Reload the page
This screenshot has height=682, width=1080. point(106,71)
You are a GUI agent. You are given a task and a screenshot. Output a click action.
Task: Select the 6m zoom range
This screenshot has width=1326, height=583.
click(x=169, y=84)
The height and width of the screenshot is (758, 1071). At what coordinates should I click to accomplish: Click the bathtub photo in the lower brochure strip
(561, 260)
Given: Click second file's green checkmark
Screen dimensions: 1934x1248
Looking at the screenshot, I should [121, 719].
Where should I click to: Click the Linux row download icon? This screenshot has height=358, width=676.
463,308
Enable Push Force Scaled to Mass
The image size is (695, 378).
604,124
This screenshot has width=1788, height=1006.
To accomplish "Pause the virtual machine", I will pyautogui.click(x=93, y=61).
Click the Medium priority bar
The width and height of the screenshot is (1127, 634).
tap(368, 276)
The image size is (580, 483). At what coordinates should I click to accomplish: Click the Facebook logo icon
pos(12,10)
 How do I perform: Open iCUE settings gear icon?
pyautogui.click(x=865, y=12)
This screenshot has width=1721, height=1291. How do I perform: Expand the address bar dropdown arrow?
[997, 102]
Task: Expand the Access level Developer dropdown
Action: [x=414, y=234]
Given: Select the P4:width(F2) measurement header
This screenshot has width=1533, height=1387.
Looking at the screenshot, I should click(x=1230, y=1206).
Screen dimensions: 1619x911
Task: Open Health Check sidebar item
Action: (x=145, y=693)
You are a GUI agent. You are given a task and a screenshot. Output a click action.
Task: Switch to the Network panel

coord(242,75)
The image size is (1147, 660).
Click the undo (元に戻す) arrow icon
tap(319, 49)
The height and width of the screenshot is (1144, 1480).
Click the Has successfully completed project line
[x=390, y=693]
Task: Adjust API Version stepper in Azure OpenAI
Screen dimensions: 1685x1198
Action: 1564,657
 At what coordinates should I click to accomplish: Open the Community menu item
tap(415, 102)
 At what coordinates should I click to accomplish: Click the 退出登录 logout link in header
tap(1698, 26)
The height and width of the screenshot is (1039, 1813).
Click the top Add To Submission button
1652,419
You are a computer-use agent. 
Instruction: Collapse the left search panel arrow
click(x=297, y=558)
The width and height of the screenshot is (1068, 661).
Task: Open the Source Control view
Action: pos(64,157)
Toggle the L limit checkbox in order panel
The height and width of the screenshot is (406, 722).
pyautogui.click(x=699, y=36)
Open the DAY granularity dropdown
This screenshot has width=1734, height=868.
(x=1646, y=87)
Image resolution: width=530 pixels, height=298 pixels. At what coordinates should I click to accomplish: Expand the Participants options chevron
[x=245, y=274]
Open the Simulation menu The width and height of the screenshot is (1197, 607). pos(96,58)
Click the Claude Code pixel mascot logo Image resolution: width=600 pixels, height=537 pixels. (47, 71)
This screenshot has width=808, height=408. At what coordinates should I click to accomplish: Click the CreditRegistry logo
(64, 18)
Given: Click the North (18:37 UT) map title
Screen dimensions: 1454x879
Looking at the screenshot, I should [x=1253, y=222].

-- What to produce --
An exact copy is needed of the lines from the one containing "At what coordinates should I click to accomplish: Click the 退出登录" through the end of the records.

-- Written solution --
 At what coordinates should I click to accomplish: Click the 退出登录 logout link in header
tap(1698, 26)
The height and width of the screenshot is (1039, 1813).
Click the top Add To Submission button
1652,419
You are a computer-use agent. 
Instruction: Collapse the left search panel arrow
click(x=297, y=558)
The width and height of the screenshot is (1068, 661).
Task: Open the Source Control view
Action: pos(64,157)
Toggle the L limit checkbox in order panel
The height and width of the screenshot is (406, 722).
pyautogui.click(x=699, y=36)
Open the DAY granularity dropdown
This screenshot has width=1734, height=868.
(x=1646, y=87)
Image resolution: width=530 pixels, height=298 pixels. At what coordinates should I click to accomplish: Expand the Participants options chevron
[x=245, y=274]
Open the Simulation menu The width and height of the screenshot is (1197, 607). pos(96,58)
Click the Claude Code pixel mascot logo Image resolution: width=600 pixels, height=537 pixels. (47, 71)
This screenshot has width=808, height=408. At what coordinates should I click to accomplish: Click the CreditRegistry logo
(64, 18)
Given: Click the North (18:37 UT) map title
Screen dimensions: 1454x879
Looking at the screenshot, I should [x=1253, y=222].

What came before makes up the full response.